I could always see myself doing more than just rapping. Even when I got into the business, I wanted to do more than just rap.

GRAY: If you study Cube's writing, a lot of it was humorous from the start. If you listen to "Straight Outta Compton" and the skits in between, there was sharp writing there, there was humor there. For Cube to find success in movies, with comedy, I think it is a natural progression.

Part of what's inspiring about the movie is that Cube grew up on wax - we see him grow up through his music, and now in film, and see that transition from young man to adult to family man to father to businessman to mogul. That should inspire people. You don't have to stay in one lane.

DN: There is one thing that seems not authentic, and that's N.W.A. drinking Old Milwaukee beer at Eazy-E's pool party.

GRAY: I almost fired my prop guy for putting that on the set. I'm so glad that you watched it that closely. You wouldn't believe how much time I spent on the set, turning around bottles of whatever, Schlitz.

CUBE: They shoulda used Olde English.

(General agreement).

GRAY: Why are you guys tapping into that?

MITCHELL: We also had this problem with a cigarette box. Kool cigarettes used to be in a white box, not a green box, and a green box found its way onto the set.

GRAY: You guys are just tearing my work apart. I'll come back when you guys are finished highlighting all the continuity errors. They wouldn't have been drinking Old Milwaukee.
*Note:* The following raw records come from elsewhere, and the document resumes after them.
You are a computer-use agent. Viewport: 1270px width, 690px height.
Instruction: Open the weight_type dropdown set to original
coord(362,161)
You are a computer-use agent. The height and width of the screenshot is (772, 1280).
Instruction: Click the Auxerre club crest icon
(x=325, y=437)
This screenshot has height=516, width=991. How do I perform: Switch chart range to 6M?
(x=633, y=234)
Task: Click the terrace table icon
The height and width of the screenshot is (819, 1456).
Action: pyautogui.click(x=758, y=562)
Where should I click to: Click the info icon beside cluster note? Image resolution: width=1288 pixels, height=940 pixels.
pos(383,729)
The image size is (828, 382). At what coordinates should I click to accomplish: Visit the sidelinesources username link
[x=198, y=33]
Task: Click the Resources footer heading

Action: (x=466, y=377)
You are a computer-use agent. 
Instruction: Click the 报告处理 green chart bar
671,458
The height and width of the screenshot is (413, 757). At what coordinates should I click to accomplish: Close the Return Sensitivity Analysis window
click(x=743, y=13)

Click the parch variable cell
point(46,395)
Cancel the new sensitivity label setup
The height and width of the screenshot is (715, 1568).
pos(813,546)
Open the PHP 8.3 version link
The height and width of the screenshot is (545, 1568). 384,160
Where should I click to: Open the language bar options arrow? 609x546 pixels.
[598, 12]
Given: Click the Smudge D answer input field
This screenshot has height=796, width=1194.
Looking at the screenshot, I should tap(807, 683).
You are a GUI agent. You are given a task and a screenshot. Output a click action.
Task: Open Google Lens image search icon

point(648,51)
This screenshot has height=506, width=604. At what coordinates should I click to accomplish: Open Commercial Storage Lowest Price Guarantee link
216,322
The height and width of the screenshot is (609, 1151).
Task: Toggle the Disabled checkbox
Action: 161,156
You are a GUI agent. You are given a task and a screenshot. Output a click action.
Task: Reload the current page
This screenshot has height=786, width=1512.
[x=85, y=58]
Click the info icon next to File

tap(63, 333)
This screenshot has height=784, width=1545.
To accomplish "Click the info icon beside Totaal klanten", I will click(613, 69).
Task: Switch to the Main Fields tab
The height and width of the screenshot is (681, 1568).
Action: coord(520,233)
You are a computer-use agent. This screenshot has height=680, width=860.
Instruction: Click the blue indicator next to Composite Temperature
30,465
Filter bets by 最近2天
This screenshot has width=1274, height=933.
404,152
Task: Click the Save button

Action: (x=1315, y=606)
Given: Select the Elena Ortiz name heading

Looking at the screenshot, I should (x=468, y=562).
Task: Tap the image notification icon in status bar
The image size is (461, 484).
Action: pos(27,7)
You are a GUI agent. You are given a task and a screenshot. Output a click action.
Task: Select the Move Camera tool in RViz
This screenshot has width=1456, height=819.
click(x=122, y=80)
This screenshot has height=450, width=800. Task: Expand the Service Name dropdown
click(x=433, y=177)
Thanks a lot, I feel judged now.

ICE CUBE: If that's the only problem with the movie, you should feel good about it.

DN: It's not all partying and laughs. You get into Eazy-E, his battle with AIDS, his death. That also had a huge cultural impact.

ICE CUBE: I think Magic really brought to the forefront for many of us. But Eazy made it super real because Magic seemed like this big superstar we all loved but nobody really knew. Having Eazy-E with AIDS, it was like your next door neighbor.

DN: You played a famous show at Philadelphia's Spectrum, part of your tour to conquer the East Coast. Anything stand out from that show?

ICE CUBE: That the Philly crowd was just so rowdy. They just wanted to see if we could deliver. The sense was like this: You got a hit record, but you guys are playing THE SPECTRUM tonight. You know what I mean? All we heard all day was: You'd better be up for this, man.

Yeah, it was fun until it got serious. We started getting letters from the FBI. Police would come and basically threaten us. Like, if you break any of our obscenity laws here in Macon, Georgia, and there are a lot of them, you're going to have a problem.

Our tours followed the Beastie Boys and then Bobby Brown, so they was waiting for us. The Beastie Boys came through and tore s--- up. Bobby Brown came through, and was doing too much sex stuff up on stage.

We actually had to run out of a stadium to avoid arrest one time, we jumped in a fan's car to get back to the hotel.

DN: It certainly takes a lot of self-confidence to walk away from a phenomenon like N.W.A. and go your own way. Where did that come from?

ICE CUBE: It's my Pops. I'm fortunate that my father stayed around and he was into us and really taught me how to be a man, to stand on my own two feet. I've absorbed his personality.

DN: The music in "Straight Outta Compton" is a mix of recorded stuff and new live performances that re-create the old sound. You brought in DJ Jazzy Jeff to help with that.

ICE CUBE: All the scratching you hear that Dre's doing on the turn table, that's DJ. Dre actually requested him. Scratching now is different than it was 10 years ago, and that's different than it was in the 1980s.

Dre said, "Listen, this is period scratching and one of the guys who's been in the game the whole time is Jazzy Jeff and I want him to replicate what I was doing, because I can't do it now!" Dre kept it real. And Jazzy Jeff killed it.

DN: The studio is releasing this at the height of the summer. How do you feel about competing with the special-effects and blockbuster movies.

GRAY: I feel ike this is a superhero movie, or an origins story. About how someone like Cube goes from riding a bus to being almost bigger than life. Or Dre, who goes from being a kid in Compton to N.W.A. to being a tech businessman who makes a billion dollars.

That's comic book s---. It just happens to be real.